On Sept. 27, Asian Americans for Equality joined other non-profit organizations at City Hall to urge a true community-driven process to guide the city’s replacement of Rikers Island. The administration has proposed construction of a new jail at 80 Centre St. in Manhattan’s Chinatown, along with three additional facilities in Queens, Brooklyn and the Bronx.

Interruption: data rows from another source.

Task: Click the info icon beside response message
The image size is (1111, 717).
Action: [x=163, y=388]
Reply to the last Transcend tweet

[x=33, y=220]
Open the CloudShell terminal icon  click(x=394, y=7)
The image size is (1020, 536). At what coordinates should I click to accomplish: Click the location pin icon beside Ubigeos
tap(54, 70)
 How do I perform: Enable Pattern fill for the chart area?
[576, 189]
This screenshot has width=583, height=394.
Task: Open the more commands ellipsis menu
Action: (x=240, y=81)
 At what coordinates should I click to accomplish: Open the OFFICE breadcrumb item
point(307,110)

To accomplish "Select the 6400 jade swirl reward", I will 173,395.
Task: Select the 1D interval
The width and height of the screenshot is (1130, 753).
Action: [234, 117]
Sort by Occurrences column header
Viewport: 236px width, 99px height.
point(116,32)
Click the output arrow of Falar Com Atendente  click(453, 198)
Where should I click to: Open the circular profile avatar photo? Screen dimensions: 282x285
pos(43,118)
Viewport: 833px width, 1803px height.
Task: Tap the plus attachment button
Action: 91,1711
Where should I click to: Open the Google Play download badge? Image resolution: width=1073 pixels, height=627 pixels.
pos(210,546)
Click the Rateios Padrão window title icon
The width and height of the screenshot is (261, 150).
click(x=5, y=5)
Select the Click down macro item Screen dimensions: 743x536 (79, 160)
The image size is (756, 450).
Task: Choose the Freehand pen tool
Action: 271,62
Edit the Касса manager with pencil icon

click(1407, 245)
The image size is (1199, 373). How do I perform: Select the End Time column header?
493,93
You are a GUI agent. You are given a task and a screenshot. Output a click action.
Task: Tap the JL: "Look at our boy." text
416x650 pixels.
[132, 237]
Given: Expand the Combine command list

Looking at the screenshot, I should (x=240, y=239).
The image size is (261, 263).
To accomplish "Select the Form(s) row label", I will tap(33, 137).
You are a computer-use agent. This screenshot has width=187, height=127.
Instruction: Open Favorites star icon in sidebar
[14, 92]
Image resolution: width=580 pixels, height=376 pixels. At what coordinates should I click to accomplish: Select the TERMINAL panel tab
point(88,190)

The group demanded a stop in the land use process for the jails until residents, small businesses and other stakeholders have the opportunity to be heard. Here’s the statement delivered by AAFE Co-Executive Director Jennifer Sun:
AAFE stands together here today, on the steps of City Hall, because a process is broken. Each and every one of us has taken time away from serving the most vulnerable New Yorkers because the system is not serving our Chinatown community. Together, we stand and say to you, Mr. Mayor, Stop the clock — and stop it now! Mr. Mayor, you have an opportunity to change how Chinatown has been treated throughout history, an opportunity to build trust in this community. Prison reform is a social justice and human rights issue — one all of us here stand behind. Closing Rikers was driven by activists and non-profit organizations like the very ones before you here today. It’s a process that should, and needs to happen. It is irresponsible, however, for the city to propose a new jail in Chinatown, given the existing impacts of citywide uses like parking, and security policies like the closure of Park Row, on Chinatown residents and businesses. It is unfair for the City to present 80 Centre St. for the new jail without engaging the Chinatown community to share its site analysis. It is disrespectful for the city to give piecemeal information about the new jail and describe that as a transparent, community process. The city has said that the new borough jails are guided by the design principle of neighborhood integration. However, in the city’s emphasis on design to change a culture of power abuse, it has forgotten about the people who live, work, and own businesses in neighborhoods that have carried the burden of citywide uses for decades. The city must meet us at the table, as equal partners. Together, we can find other ways to address racial inequality in the criminal justice system and community priorities to increase economic opportunity and equality for all New Yorkers. AAFE also calls for prison reform advocates to meet with us and work together – towards a shared goal of prison (and criminal justice) reform that also incorporates community needs — to improve the lives of all low-income families.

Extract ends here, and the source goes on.